**What is needed**
Recast everything in the records from the line containing "coordinates (352, 148)." down to the line containing "Looking at the image, I should click on (684, 148)." as a Markdown table with columns Row and Text. Give each line its own numbered row and leave out blank lines.

*** Provided material

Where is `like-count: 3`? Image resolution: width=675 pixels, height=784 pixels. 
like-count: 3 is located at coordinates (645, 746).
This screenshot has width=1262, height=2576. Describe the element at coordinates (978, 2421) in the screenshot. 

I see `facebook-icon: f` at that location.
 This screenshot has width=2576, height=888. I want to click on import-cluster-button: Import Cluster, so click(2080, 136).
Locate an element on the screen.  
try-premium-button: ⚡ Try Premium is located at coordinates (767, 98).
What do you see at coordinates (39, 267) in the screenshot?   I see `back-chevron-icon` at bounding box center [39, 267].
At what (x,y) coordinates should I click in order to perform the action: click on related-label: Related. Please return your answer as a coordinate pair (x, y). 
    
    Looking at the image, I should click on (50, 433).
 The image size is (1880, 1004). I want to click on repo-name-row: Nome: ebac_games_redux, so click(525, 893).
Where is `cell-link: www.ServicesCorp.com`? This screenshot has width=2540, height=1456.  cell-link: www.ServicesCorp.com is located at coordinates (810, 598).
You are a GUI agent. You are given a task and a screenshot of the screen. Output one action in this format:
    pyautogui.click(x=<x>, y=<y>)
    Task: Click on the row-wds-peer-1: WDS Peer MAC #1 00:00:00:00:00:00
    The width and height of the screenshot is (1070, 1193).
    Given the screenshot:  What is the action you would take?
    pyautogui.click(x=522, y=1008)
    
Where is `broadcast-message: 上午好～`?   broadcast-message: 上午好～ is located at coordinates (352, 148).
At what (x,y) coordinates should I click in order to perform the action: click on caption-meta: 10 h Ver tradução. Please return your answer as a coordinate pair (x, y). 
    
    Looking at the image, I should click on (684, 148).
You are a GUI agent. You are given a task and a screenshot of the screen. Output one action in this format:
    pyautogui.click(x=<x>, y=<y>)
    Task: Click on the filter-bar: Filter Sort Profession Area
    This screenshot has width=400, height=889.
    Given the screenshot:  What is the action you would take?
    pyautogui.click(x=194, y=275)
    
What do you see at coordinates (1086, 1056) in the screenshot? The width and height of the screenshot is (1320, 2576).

******

**Output**
| Row | Text |
|---|---|
| 1 | Where is `broadcast-message: 上午好～`?   broadcast-message: 上午好～ is located at coordinates (352, 148). |
| 2 | At what (x,y) coordinates should I click in order to perform the action: click on caption-meta: 10 h Ver tradução. Please return your answer as a coordinate pair (x, y).  |
| 3 |     Looking at the image, I should click on (684, 148). |